Search the entries below for "Task: Select the Audience Manager row label". Give that line and all the lines after it again, exactly, through the last, without pictures.

⟨

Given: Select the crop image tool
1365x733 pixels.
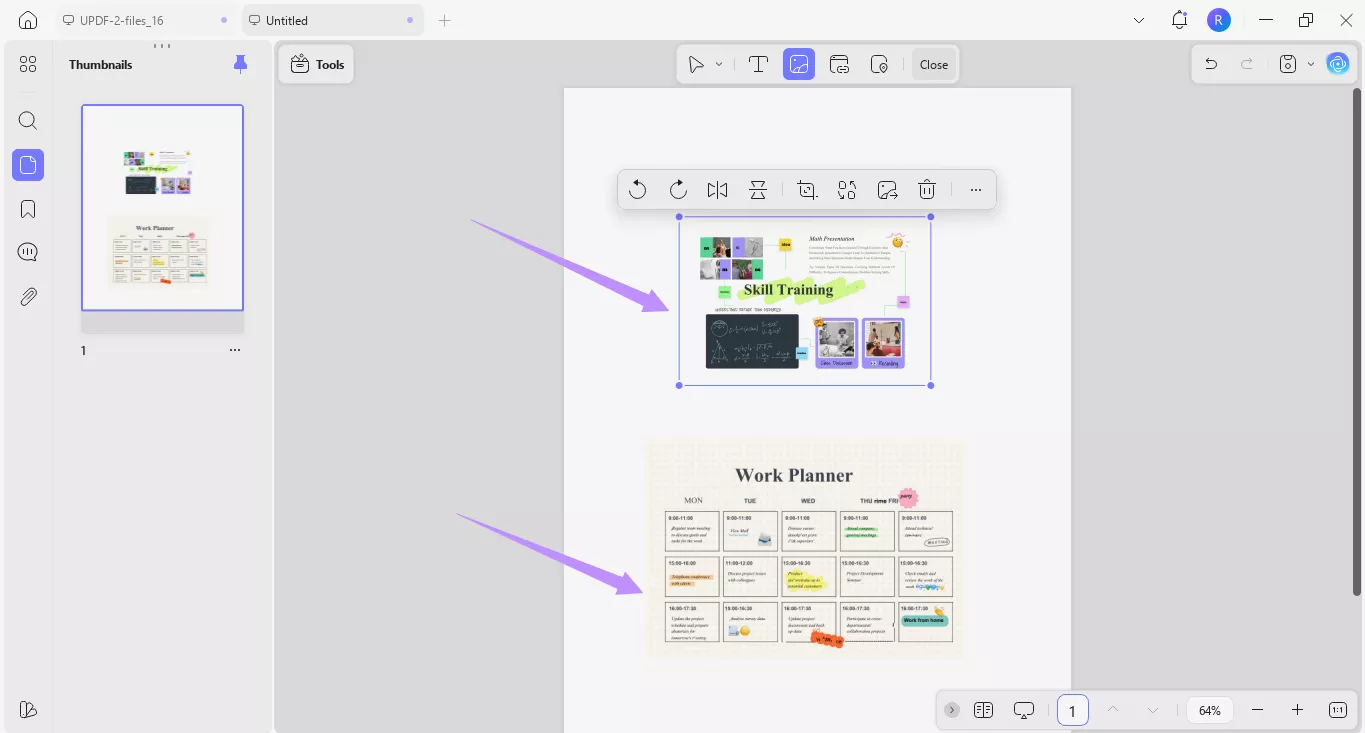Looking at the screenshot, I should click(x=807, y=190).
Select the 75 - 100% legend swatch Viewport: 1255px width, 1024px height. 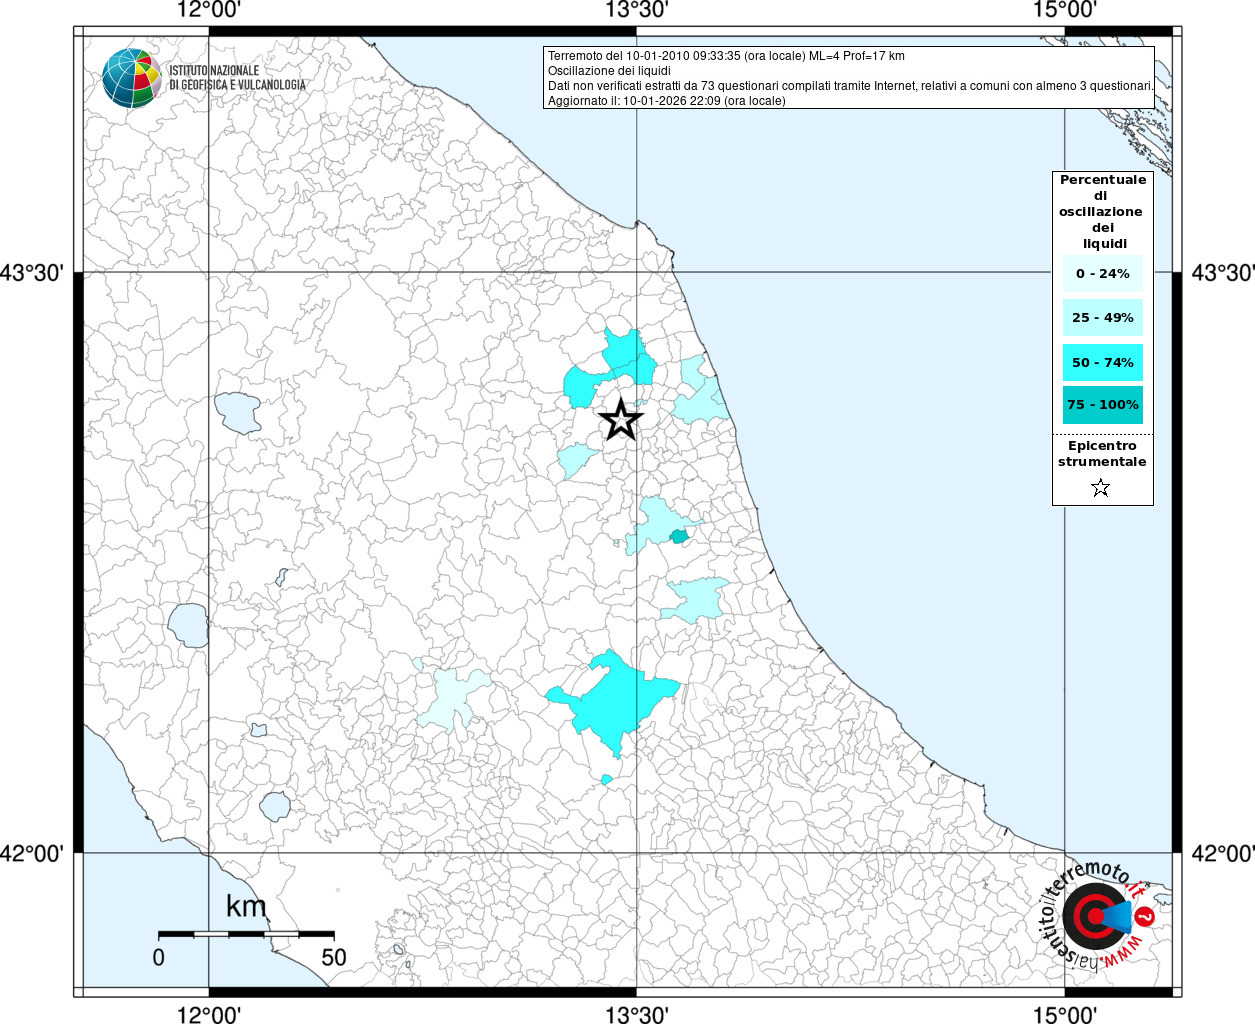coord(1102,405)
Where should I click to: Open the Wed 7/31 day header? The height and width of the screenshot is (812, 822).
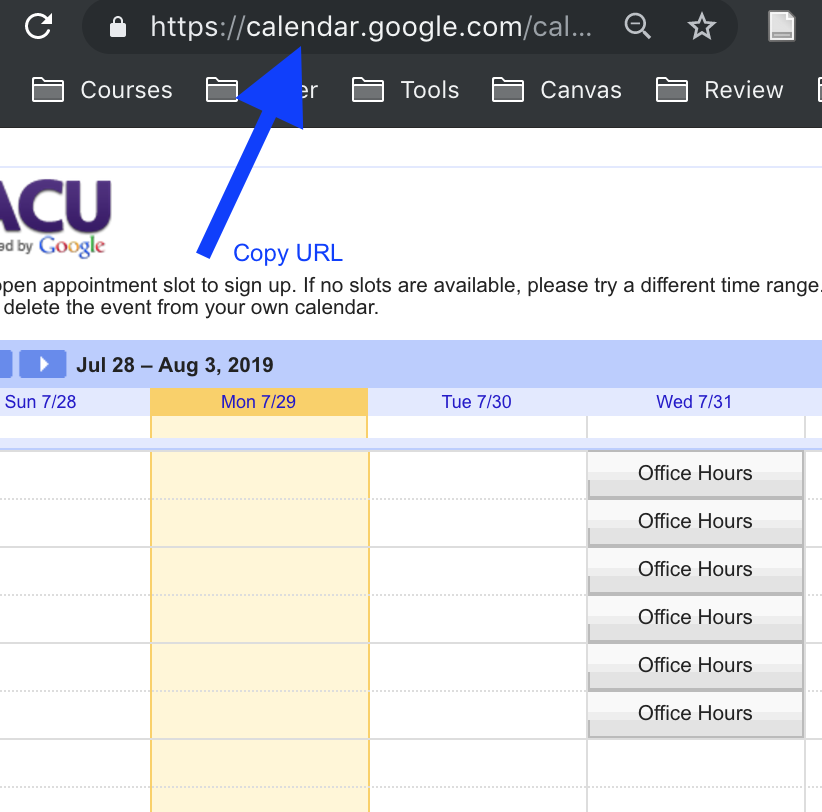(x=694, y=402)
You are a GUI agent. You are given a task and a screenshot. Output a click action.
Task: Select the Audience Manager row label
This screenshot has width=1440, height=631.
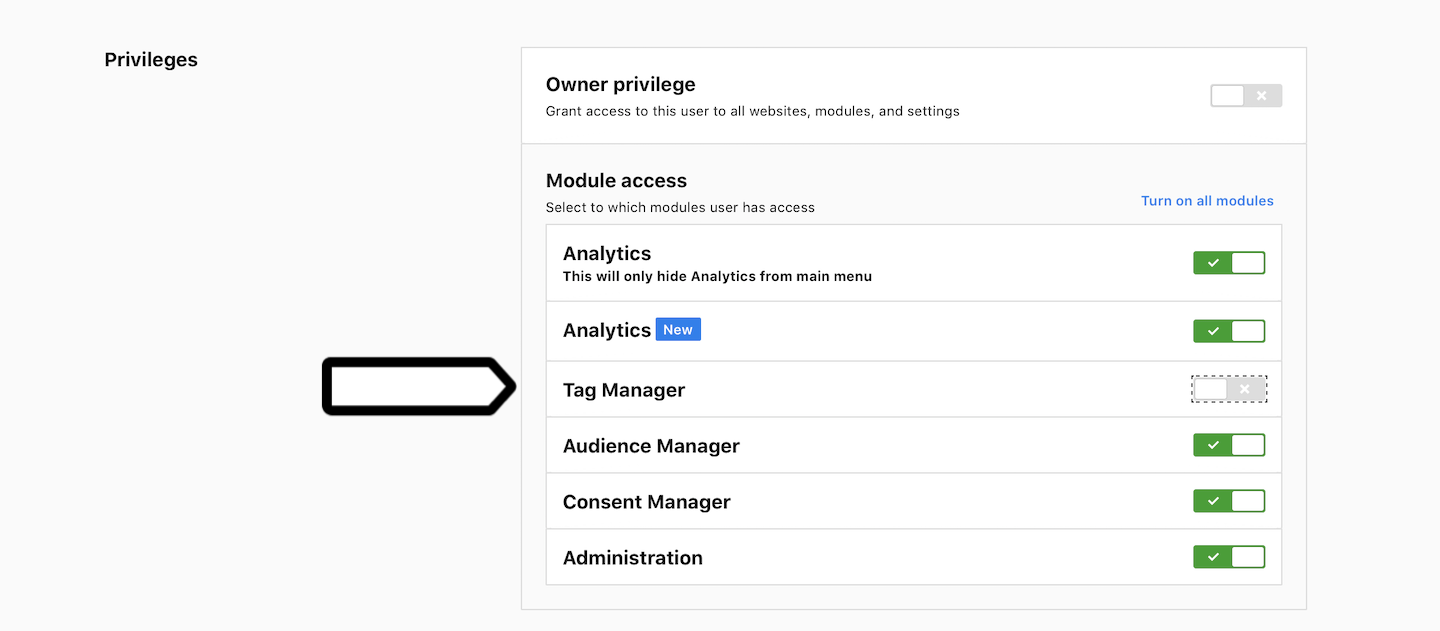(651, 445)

⟩

● Result of the exercise:
Task: Select the Audience Manager row label
This screenshot has width=1440, height=631.
(651, 445)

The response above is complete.